My mind has held business and creativity in two separate compartments for as long as I can remember. My dad was a sales executive for a major pharmaceutical company. When I was seven or eight I accompanied him to work. I toted a neon pink briefcase, and penned in my journal about the shiny world clocks on display and the underground tunnel at Abbott’s corporate headquarters in Chicagoland.
He had a nice office with a huge dark desk and his own secretary. The building had a sterile smell, like new carpet. Aside from the occasional phone ringing or solitary knock on my dad’s office door, it was silent. There was an extreme reverence to everyone’s hushedness, and fascinating as it was, I didn’t believe this sort of work life would ever be “for me.” As I grew up, I believed that the best I could do for myself professionally would be to become an English teacher who writes novels on the side, so I went to college to learn exactly that.
Five turbulent years later, I was serving tables and putting the finishing touches on a novel that most certainly wasn’t The Great American One but I was absolutely certain would be groundbreaking once the right agent deemed it so. I am talking, of course, about the first novel I wrote as an adult, the meandering one I could have aptly named “Drunken Lesbians Fall in Love and Wonder About Life.”
My rejections were mostly photocopied form letters. Occasionally, a handwritten note would play accompaniment to the template, one insisting I “keep submitting,” another, “we hope you’ll find a fit for your unique brand of passion.” Whatever that meant.
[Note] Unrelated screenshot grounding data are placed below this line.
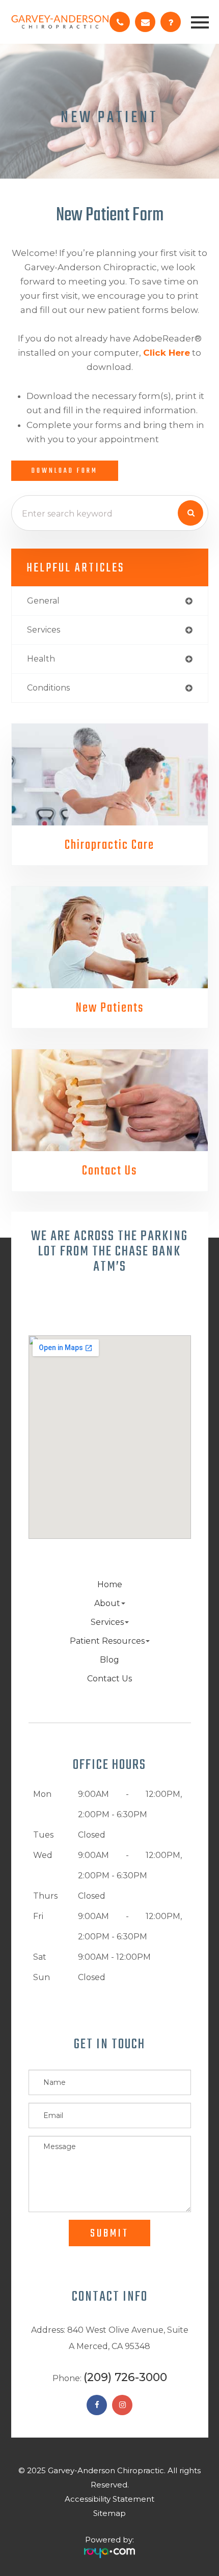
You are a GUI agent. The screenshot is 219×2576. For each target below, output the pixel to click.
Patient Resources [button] (107, 1641)
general (43, 601)
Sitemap (109, 2513)
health (41, 659)
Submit (109, 2233)
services (43, 630)
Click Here (166, 353)
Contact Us (109, 1171)
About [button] (107, 1603)
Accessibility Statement (109, 2499)
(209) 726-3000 (125, 2377)
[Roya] (109, 2549)
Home (109, 1584)
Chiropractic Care (109, 845)
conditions (48, 688)
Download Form (65, 471)
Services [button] (107, 1622)
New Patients (110, 1008)
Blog (109, 1660)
What is Freelance Writing?
Freelance writing is the act of producing written content under contract for various clients, often simultaneously. The work is often location-independent, and freelance writers must pay both Federal and state taxes as sole proprietors.
Or, as a teenaged coworker at the restaurant where I worked naively (or ironically?) asked, “does that mean writing for free?”
At some point, I became curious about article and magazine writers, copywriters and technical writers, these people who seemed to make money writing. I picked up a book called “Six Figure Freelancing,” which was full of promises for someone with corporate experience, or a financial support system.
Or, at the very least, for people whose amygdalas were unfettered with troublesome quirks.
Still, this freelancing thing suddenly seemed so romantic and hopeful. If I did it, I knew I’d have to work hard, but deep down I knew I’d be breaking six figures within a year, just like the author of the book did. Actually, I would be making more, probably, and the author would just happen to attend one of the conferences at which I was the keynote speaker, and she would start a slow clap when I acknowledged that she was the very person who inspired me to quit my server job and chase my passion. We would meet for wine and cheese and toast our writerly lives.
Until I read that book, my plan had been to stay in the restaurant industry for financial security. I believed I could comfortably wait tables for the rest of my life as long as I got to write and do art in my free time.
But that Six Figures book had me all jacked up and plan-changey-feeling. Shortly after slapping the book shut with a decisive nod, I carried my notice up to my manager. I apologized for sending him mixed signals about my goals.
He was surprised, and I was, too, but this wasn’t the first time I had turned completely around to walk in a different direction. Being in my brain often feels like several different people trying to live out their vastly different goals at the same time. But as it turns out, going into business for yourself requires this particular type of madness.
Running a Writing Business
Freelancing is dangerous because you don’t get the guarantee of a paycheck, or benefits. You have to look out for yourself, and you have to be okay living on peanut butter and dreams for a little while.
But you know what they say about great risk.
I am looking back at my 23 year-old self from my current vantage point, seven years later, where through a tremendous amount of hard work I have reached a point where I now spend most of my time writing rather than searching for clients.
I’m still pretty terrible at personal money management, which often makes for tense times between paychecks. I have grown to understand major concepts in digital marketing, but my lack of a formal business education invites in a wicked case of impostor syndrome.
The beautiful thing about becoming “the businessperson” is that even though there are, and probably always will be, bigger and stronger and richer people doing better than you, freelancing really does mean more freedom. But by not signing your talent over to one sole company, as a salaried job would require, you become free to roam. Free to walk away from clients who treat you like a cog, or a slave, or something replaceable.You have to be okay living on peanut butter and dreams for a little while. Click To Tweet
So you may not feel like a businessperson when you start writing for a living. This stuff may be confusing at times, both to your sense of artistic valor and your very brain as you discover the stunning complexity of spreadsheets, but think of everything you’re going to get out of this arrangement, and think of the solidarity you’re going to build with other freelance creatives who kicked the cubicle long ago and said, “You know what? Fuck this. My life is mine, and so is my work.”
And you know, you may wind up like me, unwittingly overjoyed to become reacquainted with your inner tycoon, lugging that neon pink briefcase like a boss.